Top of EXTRACTED DATA

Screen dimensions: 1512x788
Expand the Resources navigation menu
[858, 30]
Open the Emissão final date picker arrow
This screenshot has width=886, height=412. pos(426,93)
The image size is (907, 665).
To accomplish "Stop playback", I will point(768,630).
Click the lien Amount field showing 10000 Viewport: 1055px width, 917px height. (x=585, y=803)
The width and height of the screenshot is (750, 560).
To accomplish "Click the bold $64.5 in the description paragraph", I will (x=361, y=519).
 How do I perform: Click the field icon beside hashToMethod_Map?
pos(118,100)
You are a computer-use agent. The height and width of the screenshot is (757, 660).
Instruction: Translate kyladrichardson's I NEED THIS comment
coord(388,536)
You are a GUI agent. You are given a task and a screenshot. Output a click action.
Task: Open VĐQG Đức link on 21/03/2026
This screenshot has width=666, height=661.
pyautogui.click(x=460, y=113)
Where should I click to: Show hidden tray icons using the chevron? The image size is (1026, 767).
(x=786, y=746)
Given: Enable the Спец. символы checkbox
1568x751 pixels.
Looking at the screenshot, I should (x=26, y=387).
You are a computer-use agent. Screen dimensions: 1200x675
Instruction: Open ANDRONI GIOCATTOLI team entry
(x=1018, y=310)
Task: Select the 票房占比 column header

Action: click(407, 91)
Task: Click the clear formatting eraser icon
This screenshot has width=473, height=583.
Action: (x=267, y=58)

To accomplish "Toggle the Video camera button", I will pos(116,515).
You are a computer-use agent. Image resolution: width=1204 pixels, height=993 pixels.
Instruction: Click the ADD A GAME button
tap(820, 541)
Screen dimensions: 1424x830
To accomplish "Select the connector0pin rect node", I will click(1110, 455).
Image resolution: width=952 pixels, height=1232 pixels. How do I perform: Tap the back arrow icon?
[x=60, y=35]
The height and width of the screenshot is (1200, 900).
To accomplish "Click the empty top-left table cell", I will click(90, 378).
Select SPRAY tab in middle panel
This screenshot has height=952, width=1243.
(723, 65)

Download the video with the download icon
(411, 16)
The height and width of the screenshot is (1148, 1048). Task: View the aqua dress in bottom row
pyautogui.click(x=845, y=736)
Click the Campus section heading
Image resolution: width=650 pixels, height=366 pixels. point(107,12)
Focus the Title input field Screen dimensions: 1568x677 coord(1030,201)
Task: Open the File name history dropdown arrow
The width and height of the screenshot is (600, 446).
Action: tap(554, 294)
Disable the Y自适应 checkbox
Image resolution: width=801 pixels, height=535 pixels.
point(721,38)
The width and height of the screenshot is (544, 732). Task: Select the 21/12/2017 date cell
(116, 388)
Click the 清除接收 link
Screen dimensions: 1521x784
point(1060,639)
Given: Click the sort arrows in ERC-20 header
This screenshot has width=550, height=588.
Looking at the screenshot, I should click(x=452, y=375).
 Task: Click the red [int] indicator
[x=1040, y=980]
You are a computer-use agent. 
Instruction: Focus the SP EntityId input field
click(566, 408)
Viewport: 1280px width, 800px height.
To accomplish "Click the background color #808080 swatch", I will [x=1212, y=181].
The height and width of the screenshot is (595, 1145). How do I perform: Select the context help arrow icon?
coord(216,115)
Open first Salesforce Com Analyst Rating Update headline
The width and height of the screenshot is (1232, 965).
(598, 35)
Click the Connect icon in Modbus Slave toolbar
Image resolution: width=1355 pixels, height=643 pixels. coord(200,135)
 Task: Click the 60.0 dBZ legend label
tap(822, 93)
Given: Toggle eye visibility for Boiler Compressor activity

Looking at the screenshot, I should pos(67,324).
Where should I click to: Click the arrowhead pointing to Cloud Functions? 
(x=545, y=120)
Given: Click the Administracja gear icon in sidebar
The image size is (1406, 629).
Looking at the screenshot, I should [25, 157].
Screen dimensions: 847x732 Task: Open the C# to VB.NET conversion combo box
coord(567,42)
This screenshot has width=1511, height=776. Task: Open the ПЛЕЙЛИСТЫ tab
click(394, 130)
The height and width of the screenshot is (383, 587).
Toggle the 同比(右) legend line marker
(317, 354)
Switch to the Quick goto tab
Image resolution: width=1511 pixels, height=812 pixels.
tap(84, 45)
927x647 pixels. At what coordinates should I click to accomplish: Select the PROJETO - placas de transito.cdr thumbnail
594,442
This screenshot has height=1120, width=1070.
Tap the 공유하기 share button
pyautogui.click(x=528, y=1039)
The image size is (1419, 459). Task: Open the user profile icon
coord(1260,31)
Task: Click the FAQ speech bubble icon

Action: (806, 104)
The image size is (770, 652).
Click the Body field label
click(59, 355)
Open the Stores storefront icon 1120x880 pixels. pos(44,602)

Bottom of EXTRACTED DATA

### INSTRUCTIONS TO FOLLOW
Throughout the material, how many lines contain the string "Viewport"? Answer with the number alone.

### PROBLEM SOLUTION
2